If I wore something of that length in red or blue in most major cities in the US I might be mistaken for a gang-banger. Except for the briefcase, the ultra-notebook, and my tan Allen Edmonds wingtips.
That is what got me thinking about forming a management consulting gang, marauding through C-suites wearing white, highly-starched, Egyptian-cotton, below the knee shorts with the Allen Edmonds wingtips—hair gel and manicures are optional.
You probably know that the half-life of something is the time required for a quantity to fall to half of its measured value from what it was at the beginning of the time period. Its most commonly used with exponential decay, like measuring the age of rocks based on the decay period of radium to lead-206.
The satisfaction with one’s patient experience is the inverse of half-life. The level of satisfaction of the experience does not diminish over time, it actually grows, and with social media it grows unbounded, at least the bad experiences do—sort of like telling your friend how large the fish was you caught; over time the size of the fish gets bigger. A story of an unsatisfactory or a bad patient experience has legs, and patients who had a poor experience do their utmost to get their story to the most readers.
A friend of mine who reads this blog called me to relay her story. She is being treated for cancer at a major institution in Baltimore—I’ll leave it to you to figure out which hospital. She tried to make an appointment to see her doctor because of the side-effects from her anti-nausea medicines. She said she spent three hours on the phone trying to schedule the appointment. While she acknowledged that the hospital was the best place for her to be treated she stated that she was going to make it her mission in life to tell people not to go to that hospital simply because they could not handle a simple business process like scheduling an appointment.

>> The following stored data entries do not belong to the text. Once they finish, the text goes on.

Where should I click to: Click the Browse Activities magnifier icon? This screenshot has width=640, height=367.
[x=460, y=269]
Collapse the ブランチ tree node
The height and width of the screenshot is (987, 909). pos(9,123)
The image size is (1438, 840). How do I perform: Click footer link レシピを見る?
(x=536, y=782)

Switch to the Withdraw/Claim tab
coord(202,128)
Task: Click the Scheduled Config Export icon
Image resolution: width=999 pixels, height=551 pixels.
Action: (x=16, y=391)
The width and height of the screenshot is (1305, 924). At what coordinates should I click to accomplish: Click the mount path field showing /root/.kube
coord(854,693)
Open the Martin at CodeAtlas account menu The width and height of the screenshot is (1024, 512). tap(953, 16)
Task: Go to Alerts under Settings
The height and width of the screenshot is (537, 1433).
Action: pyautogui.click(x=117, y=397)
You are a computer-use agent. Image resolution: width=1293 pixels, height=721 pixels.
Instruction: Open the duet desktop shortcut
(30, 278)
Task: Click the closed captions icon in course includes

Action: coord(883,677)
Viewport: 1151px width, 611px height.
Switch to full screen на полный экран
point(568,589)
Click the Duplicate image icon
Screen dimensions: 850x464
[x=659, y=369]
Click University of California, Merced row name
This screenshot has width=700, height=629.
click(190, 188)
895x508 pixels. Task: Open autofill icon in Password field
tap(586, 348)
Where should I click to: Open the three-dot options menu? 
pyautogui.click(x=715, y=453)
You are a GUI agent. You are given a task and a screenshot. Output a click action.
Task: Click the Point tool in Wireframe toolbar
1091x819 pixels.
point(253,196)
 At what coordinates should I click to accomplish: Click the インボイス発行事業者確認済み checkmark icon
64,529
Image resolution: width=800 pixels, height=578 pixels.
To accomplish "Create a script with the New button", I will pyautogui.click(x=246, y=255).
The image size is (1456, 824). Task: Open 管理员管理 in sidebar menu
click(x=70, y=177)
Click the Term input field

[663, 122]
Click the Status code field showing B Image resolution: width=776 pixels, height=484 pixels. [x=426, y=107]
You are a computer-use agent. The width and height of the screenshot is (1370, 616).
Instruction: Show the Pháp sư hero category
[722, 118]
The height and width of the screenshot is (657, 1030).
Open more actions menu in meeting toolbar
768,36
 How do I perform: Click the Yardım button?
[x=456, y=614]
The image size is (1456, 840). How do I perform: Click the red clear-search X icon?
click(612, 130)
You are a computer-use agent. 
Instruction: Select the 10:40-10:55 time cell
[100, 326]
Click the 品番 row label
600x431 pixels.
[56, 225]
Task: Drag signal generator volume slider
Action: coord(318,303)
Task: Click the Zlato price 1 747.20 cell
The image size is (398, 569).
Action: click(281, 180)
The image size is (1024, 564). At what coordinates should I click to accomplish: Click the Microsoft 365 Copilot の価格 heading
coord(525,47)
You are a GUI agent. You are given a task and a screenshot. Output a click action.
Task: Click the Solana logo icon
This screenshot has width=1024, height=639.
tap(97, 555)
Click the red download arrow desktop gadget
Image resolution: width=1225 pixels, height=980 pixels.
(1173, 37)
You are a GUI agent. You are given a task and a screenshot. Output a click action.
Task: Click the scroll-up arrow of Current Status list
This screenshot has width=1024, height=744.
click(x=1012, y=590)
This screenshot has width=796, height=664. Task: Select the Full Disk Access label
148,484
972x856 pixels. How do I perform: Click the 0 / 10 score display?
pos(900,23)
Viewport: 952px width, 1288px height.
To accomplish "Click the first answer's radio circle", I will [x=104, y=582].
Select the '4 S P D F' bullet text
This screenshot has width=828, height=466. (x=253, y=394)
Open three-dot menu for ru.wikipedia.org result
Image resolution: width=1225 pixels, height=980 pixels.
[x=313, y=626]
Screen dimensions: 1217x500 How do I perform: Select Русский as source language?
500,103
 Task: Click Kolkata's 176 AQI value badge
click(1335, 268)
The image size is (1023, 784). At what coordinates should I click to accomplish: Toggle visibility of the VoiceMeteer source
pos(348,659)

Think about the most inane stories someone ever told you. People, guy people in particular, have a tendency to exaggerate and to add a flourishes that grow over time. The bad news for healthcare providers is that once patients’ stories hit the web they multiply.
If you want to know how others view your hospital, much more information can be learned from Google than from CMS. And the opinions on Google, whether accurate or exaggerated have no half-life, that genie is not going back in the bottle.
Hence, the only influence you have over someone’s experience is while they are having the experience. Once they’ve had it your chance to manage it is over. And the thing that should concern hospital executives the most is that they do not even know that people are having these bad experiences.
These experiences are not learned from a Ouija-board secret-shopper exercise.
Ninety-percent of the experiences people have regarding their interactions with a hospital are unknown to the hospital, unmeasured by the hospital, and unreported. Companies like Amazon track the successfulness of each interaction of each person.